Valdosta Daily Times

January 23, 2010

What We Think: It’s a small world


The catastrophe in Haiti reminds us just how small our world has become. Information on the earthquake, the destruction, the aftermath, the rescue efforts, and the humanitarian crisis have splashed across our newspapers and Web sites, television and the Internet, with the immediacy of an event happening just around the block.

Americans and the world in this technological media age have become accustomed to instant images. We are terribly familiar with learning of cataclysmic events in real time.

But the Haiti catastrophe has struck more personal notes in South Georgia, ones that strike closer to home. Nearby ripples that demonstrate just how small the world has become and, in some instances, to varying degrees of urgency, just how hard times are everywhere.

When the earthquake hit, Cook County businessmen were in Haiti, negotiating a deal to provide indoor basketball courts for youths there. In the aftermath of the quake, one of the Cook businessmen survived and escaped; the other’s whereabouts remained unknown last week.

In the aftermath, South Georgians have learned of Haitians who live in our region. Area families with family struggling with life in the demolished Haiti.

Moody Air Force Base personnel have been placed on alert for duty to provide aid for Haiti.

Local chapters of the Red Cross and the Salvation Army have led drives for monetary contributions. These organizations ask for money because donating items creates logistical headaches and nightmares of misplaced good intentions.
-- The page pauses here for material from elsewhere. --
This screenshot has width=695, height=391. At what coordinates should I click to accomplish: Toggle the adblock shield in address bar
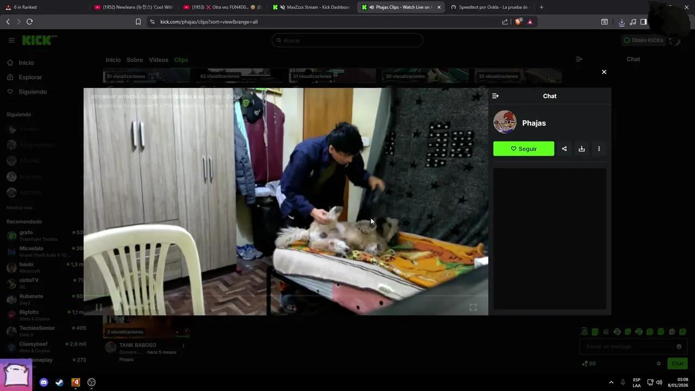click(x=518, y=22)
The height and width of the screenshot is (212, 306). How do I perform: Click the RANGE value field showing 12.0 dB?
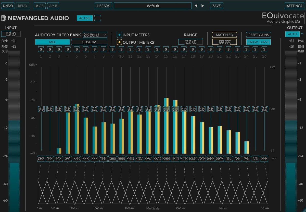[190, 42]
For example, someone may wish to donate canned foods to Haiti, but how does the food get to the Haitians, who pays for its transport, where does it go once the food arrives in Haiti, do the struggling Haitian people even have can-openers to open the food?

Still, many local folks wish to do what they can. People give blood. They Facebook and Tweet each other on how to help Haiti. Still, other local folks struggle just to make ends meet in their own lives.

Last week, The Valdosta Daily Times on-line poll asked readers what they were doing in the wake of the Haiti earthquake. As of Friday afternoon, 26.06 percent of 307 respondents were giving money; 2.93 percent planned to give blood; 12.38 percent were doing what they could; 32.9 percent said they couldn’t afford to help; 25.73 percent simply responded they were not giving.

It is a sign of the times, however, to see one-third of all respondents admit they simply cannot afford to do anything.

As for the rest, the world has always had those who will give you the shirts off their backs, and those who wouldn’t even spit on you if you were on fire.

Still, with all of those Haitian images of pain and hunger, of loss and destruction, it is surprising that nearly 60 percent of respondents are doing nothing.

It’s a small world, getting smaller all of the time.